Database-generated IDs almost always have gaps, and most of the time that's fine. The cases where it isn't fine require different machinery, and the cost of that machinery is worth understanding before you reach for it.

One of the early surprises a developer encounters when working with relational databases is that the IDs in an auto-increment column are not consecutive. A table with 100 rows has IDs that skip from 47 to 52, then jump to 89, then continue. The gaps look wrong, like data has been deleted, but no deletion has happened. The behavior is by design, and understanding why it's there explains both why most systems shouldn't fight it and why the small number of systems that genuinely need gapless sequences pay a real performance cost for them.

The patterns in this post matter for any system using a relational database for ID generation. We use sequences for the primary keys in DocuMint invoices, CronPing monitors, FlagBit flags, and WebhookVault request logs, and we accept gaps as the right tradeoff in all four cases.

How sequences actually work

A Postgres sequence is a separate object from any table. It holds a current value and increments atomically when called. The integration with auto-increment columns happens through the DEFAULT clause: when you insert a row without specifying the ID column, Postgres calls nextval() on the sequence and uses the returned value as the column value. The sequence call is its own transaction — it commits independently of the surrounding transaction in the same connection.

This separation is the key design decision. If sequences were tied to the surrounding transaction, every transaction that called nextval() would block other transactions calling nextval() until the first one committed. The sequence would be a hot spot serialized across all writers. By committing the sequence advance independently, Postgres lets thousands of transactions in flight each acquire their next ID without waiting on each other. The cost of this design is that a transaction can call nextval() and then roll back, leaving the assigned ID unused. The ID has been consumed by the sequence and won't be reused.
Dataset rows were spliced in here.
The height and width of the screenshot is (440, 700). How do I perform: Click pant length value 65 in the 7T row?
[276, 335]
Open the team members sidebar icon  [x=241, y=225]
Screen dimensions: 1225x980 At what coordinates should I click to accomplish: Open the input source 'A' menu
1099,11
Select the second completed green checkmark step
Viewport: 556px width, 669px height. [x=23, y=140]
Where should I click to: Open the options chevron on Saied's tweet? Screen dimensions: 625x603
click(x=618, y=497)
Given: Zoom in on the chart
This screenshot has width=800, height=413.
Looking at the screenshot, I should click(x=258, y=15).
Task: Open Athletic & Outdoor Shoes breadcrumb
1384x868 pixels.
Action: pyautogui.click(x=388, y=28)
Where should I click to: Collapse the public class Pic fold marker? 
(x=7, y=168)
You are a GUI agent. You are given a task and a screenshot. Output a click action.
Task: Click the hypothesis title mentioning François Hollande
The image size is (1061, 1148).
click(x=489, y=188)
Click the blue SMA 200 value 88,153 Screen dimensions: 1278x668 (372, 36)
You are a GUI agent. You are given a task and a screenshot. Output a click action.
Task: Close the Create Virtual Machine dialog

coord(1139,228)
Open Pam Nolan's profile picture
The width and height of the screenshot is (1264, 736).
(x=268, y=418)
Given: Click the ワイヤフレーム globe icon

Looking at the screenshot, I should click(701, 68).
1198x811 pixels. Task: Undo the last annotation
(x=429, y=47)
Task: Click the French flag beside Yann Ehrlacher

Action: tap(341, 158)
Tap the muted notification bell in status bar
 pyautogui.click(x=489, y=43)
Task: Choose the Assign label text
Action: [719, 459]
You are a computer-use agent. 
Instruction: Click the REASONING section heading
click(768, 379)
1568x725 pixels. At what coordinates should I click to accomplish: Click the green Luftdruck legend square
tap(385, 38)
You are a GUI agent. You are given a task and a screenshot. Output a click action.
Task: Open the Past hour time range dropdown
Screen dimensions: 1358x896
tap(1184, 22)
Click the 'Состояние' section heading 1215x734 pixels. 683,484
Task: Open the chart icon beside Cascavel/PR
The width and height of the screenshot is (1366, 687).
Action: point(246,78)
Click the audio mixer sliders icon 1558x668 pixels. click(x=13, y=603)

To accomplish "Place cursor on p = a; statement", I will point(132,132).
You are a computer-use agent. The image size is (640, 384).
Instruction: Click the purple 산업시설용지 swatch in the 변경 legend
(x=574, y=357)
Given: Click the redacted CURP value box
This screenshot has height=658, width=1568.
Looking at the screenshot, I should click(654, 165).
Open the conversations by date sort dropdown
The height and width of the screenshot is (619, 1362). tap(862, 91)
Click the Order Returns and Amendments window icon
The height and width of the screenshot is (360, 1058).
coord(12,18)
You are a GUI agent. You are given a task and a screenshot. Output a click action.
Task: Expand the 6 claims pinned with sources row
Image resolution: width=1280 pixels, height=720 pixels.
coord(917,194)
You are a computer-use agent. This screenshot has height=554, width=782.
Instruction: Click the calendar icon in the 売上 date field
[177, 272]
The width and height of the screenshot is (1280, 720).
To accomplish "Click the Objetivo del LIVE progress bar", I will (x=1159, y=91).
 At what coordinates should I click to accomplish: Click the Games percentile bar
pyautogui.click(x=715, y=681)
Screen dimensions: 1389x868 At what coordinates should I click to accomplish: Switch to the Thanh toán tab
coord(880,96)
The same dynamic applies to MySQL's AUTO_INCREMENT column attribute, SQL Server's IDENTITY columns, and Oracle's sequences. The mechanisms differ in detail — MySQL's innodb_autoinc_lock_mode controls whether IDs are reserved at insert time or reserved in batches, for example — but the principle is identical: high concurrency requires that ID reservation be decoupled from transaction commit, and that decoupling produces gaps when transactions abort.

The everyday sources of gaps

Transaction rollback is the most common source. Any INSERT statement that's part of a transaction that subsequently aborts produces a gap. The abort can be explicit (the application calls ROLLBACK), implicit (a constraint violation aborts the transaction), or external (the connection drops mid-transaction). All of these consume IDs from the sequence without using them.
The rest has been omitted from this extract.